- Brano di riferimento:
· · ·

Fare il giornalista in Macedonia è un’impresa. Il paese balcanico, clientelare e corrotto, ha difficoltà a concedere ai giornalisti le necessarie garanzie per poter esercitare il proprio lavoro liberamente, come riportato sul sito dell’organizzazione Freedom House.
I media macedoni infatti sono soggetti a importanti pressioni politiche, facendo sì che si attui una auto-censura per evitare di andare contro il sistema politico macedone. Coloro che non si adeguano ricevono messaggi minatori o avvertimenti che ricordano il modus operandi di stampo mafioso. Per i meno fortunati, il carcere è una delle soluzioni, spesso con pretesti che nulla hanno a che fare con le reali motivazioni.
Un esempio del controllo oppressivo della classe giornalistica è sicuramente la condanna a quattro anni e sei mesi – poi ridotta a due anni dalla Corte d’Appello di Skopje – comminata al giornalista Tomislav Kezarovski, accusato di aver rivelato l’identità di un testimone protetto nell’ambito del processo svolto contro i fratelli Ordan e Ljupco Gjorgievski, causando quindi – secondo il Tribunale di Skopje – pressioni nei suoi confronti da parte degli imputati. Ma quando Kezarovski rivelò l’identità del testimone, nel 1998, questi non era ancora stato sottoposto al regime di segretezza come successivamente accordato dalle autorità giudiziarie in merito al regime di protezione dei testimoni chiave. Risulta più plausibile, invece, che la causa della sua incarcerazione fosse legata alla serie di inchieste scomode per le autorità sul caso riguardante la morte del direttore di Fokus, Nikola Mladenov. Formalmente accaduta per un incidente stradale, sono stati sollevati sospetti nei riguardi della sua morte, da alcuni considerata non accidentale. L’auto sulla quale viaggiava Mladenov fu infatti rintracciata grazie al segnale lanciato dal proprio telefono cellulare, che tuttavia non fu poi ritrovato sul luogo dell’incidente. Kezarovski, recatosi sul luogo, notò una certa incuria da parte delle forze di polizia nel rilevare la scena dell’incidente, tralasciando numerosi oggetti personali che potevano servire all’indagine.
Da non dimenticare anche le aggressioni compiute ai danni del giornalista e blogger Sashe Ivanovski, aggredito due volte in meno di 24 ore da parte del suo collega Alexandar Spasovski, reporter presso Sitel, e successivamente dal vice primo ministro per gli affari economici Vladimir Peshevski.

· · ·

- Compiti da svolgere:
1. Riassumi il brano in due frasi.
2. Secondo il brano, perché l'accusa rivolta a Kezarovski appare poco credibile? Spiegalo in due frasi al massimo.
3. Ricopia dal brano tutto ciò che va da "Da non dimenticare" giù fino a "economici Vladimir Peshevski.".
Per rispondere usate soltanto il brano.

- Dati grezzi:
· · ·

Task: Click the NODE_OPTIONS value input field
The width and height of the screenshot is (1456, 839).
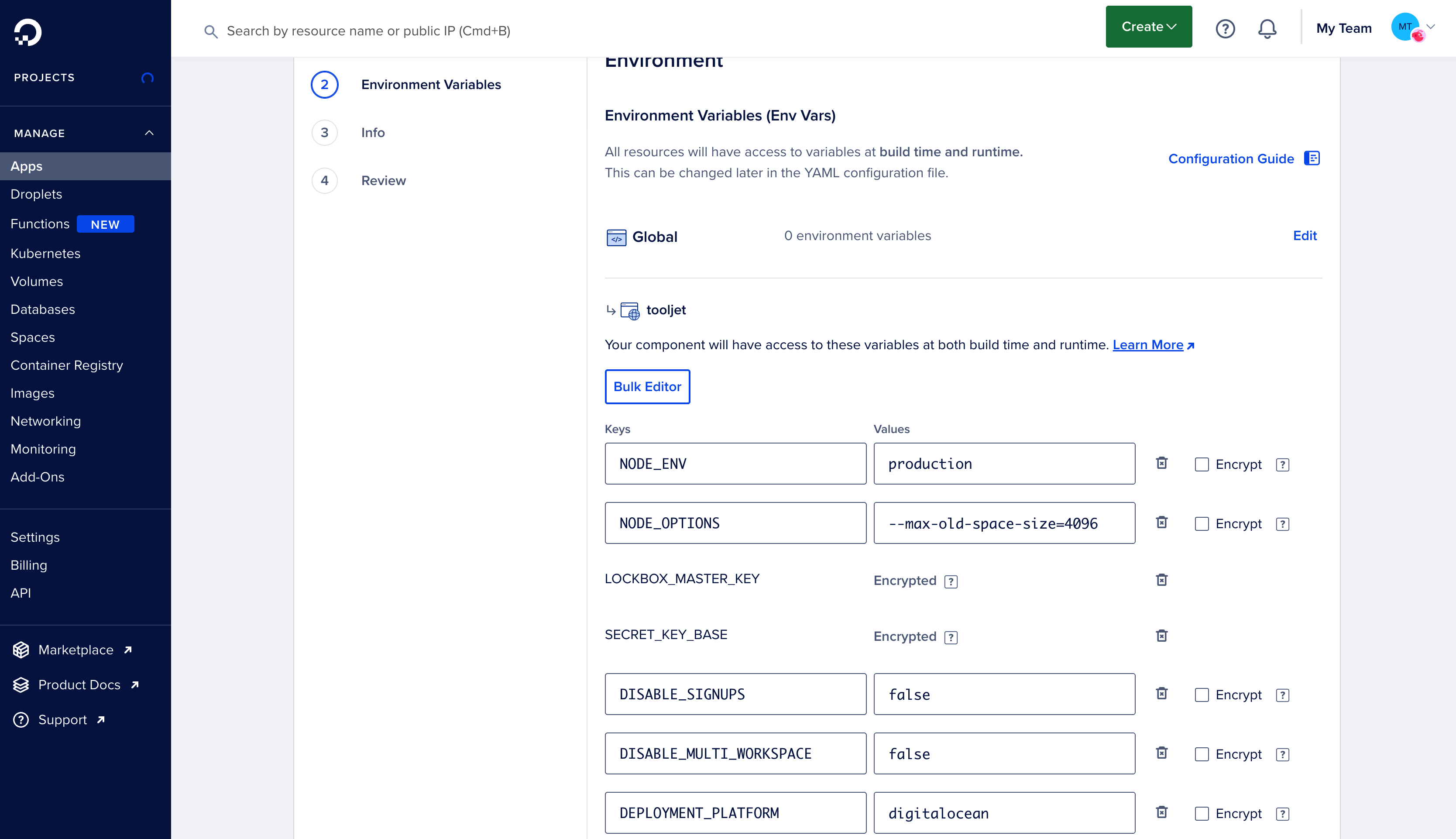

· · ·

- Tutte le risposte:
1. In Macedonia fare il giornalista è difficile: i media subiscono forti pressioni politiche che portano all'autocensura, e chi non si adegua riceve minacce oppure finisce in carcere con pretesti. Ne sono esempi la condanna di Tomislav Kezarovski, più plausibilmente legata alle sue inchieste sulla morte del direttore di Fokus, Nikola Mladenov, e le due aggressioni subite da Sashe Ivanovski in meno di 24 ore.

2. Quando Kezarovski rivelò l'identità del testimone, nel 1998, questi non era ancora sottoposto al regime di segretezza, che le autorità giudiziarie accordarono solo in seguito. Per questo il brano ritiene più plausibile che l'incarcerazione fosse legata alle sue inchieste sulla morte di Nikola Mladenov, scomode per le autorità.

3.
Da non dimenticare anche le aggressioni compiute ai danni del giornalista e blogger Sashe Ivanovski, aggredito due volte in meno di 24 ore da parte del suo collega Alexandar Spasovski, reporter presso Sitel, e successivamente dal vice primo ministro per gli affari economici Vladimir Peshevski.